Sexta-feira fui na dermatologista "queimar" um incomodo sinal no nariz, marquinha de óculos. Daí estou com restrições de usar óculos. Daí que o sol é forte e às vezes preciso para ler. Daí que doeu a cabeça, mas assim mesmo estou lendo, finalmente, A Montanha da Alma e agora pra valer.
"A mulher que chora" outro livro a respeito da China vai amanhã para São Paulo. De troca veio, para a troca volta.

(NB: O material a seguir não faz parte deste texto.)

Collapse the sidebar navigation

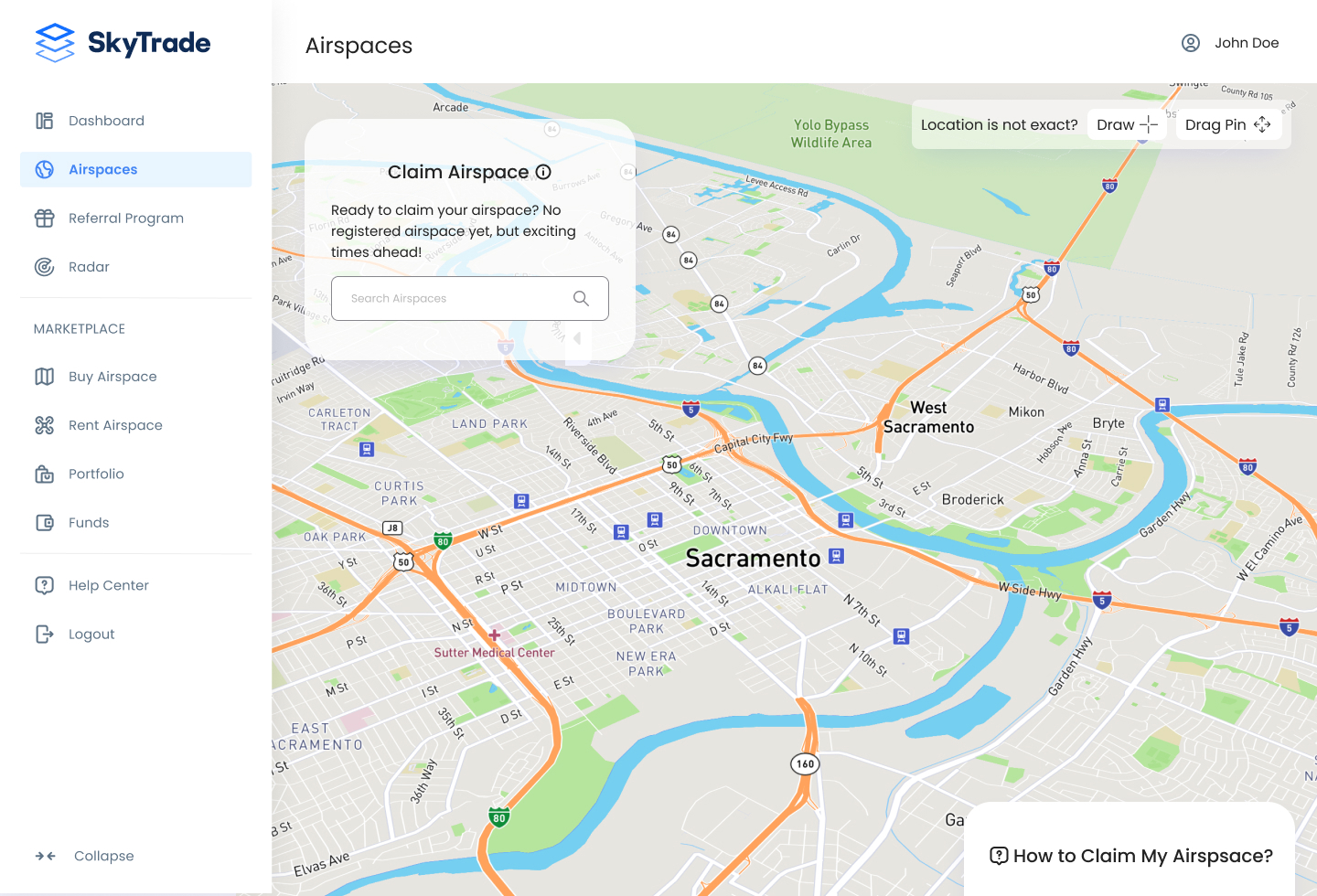(85, 856)
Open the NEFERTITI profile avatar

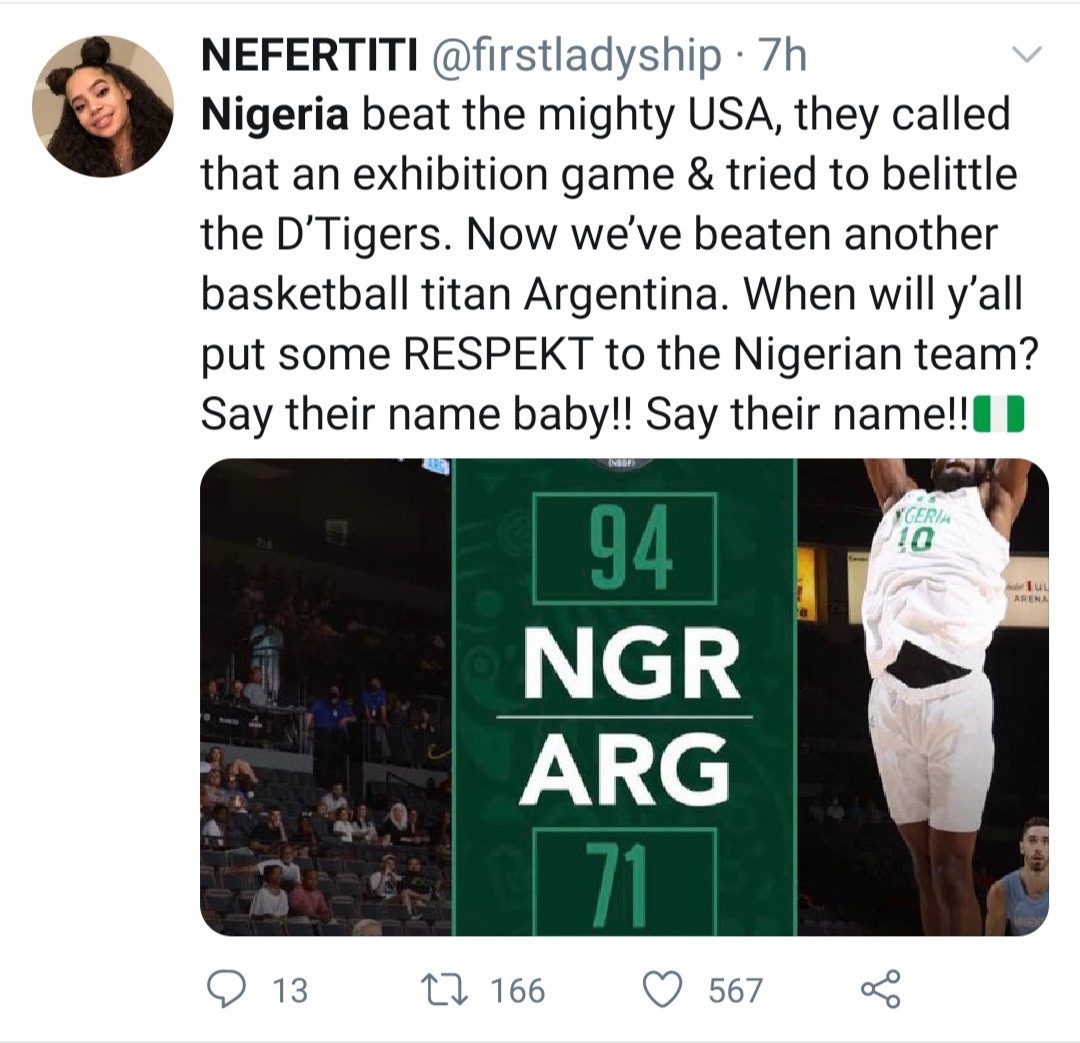[x=103, y=106]
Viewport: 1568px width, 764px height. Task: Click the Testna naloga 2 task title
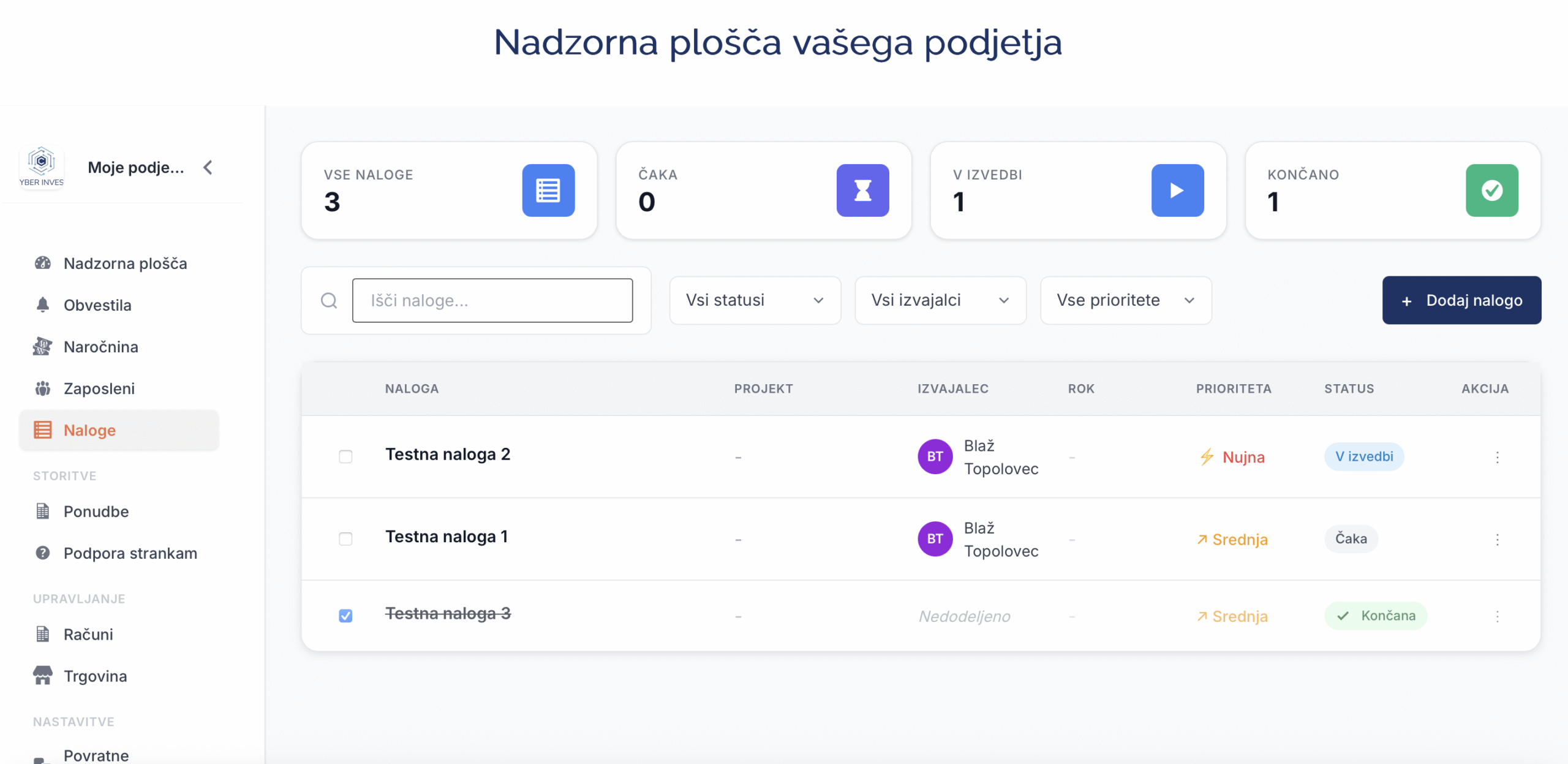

"A Montanha da Alma" é um livro que tenho há muitos anos e acho que comprei depois de ler o interessante livro "Balzac e a costureirinha chinesa". Antes daquele, não tinha nenhum conhecimento sobre a China e sua gente e começar com a Revolução Cultural foi complicado. "A Montanha da Alma" e a "Mulher que chora" são livros fortes e difíceis de ler, mas é importante conhecer a sofrida literatura destes chineses que saíram de seus países e fora conseguiram contar a sofrida vida da gente que fica.
Lendo sobre a China, é possível ver também o Brasil, os políticos e o beco sem saída em que nos encontramos.
Queria poder sair do Brasil, mas quando vejo jovens do Estado Islâmico invadindo a Europa e impondo seus costumes, vejo que ainda é aqui o meu lugar, por pior que seja. Xingjian este homem sereno que nasceu em 1940, foi premio nobel de literatura em 2000, mas ele não é apenas escritor. Também é pintor e por isso cada página da sua narrativa pode também ser visitada como se estivessem impressas imagens de tão ricas suas descrições.
"mas aquele andar também estava deserto"
Ainda estou na página 32 de um longo livro de 432 páginas recheadas de letras miúdas e com riqueza de detalhes das mazelas da China, que jamais conhecerei.
Lendo mais este romance sobre a China, encontro motivos de me alegrar por ter nascido brasileira e mais motivos para ser contra comunismo ou socialismo.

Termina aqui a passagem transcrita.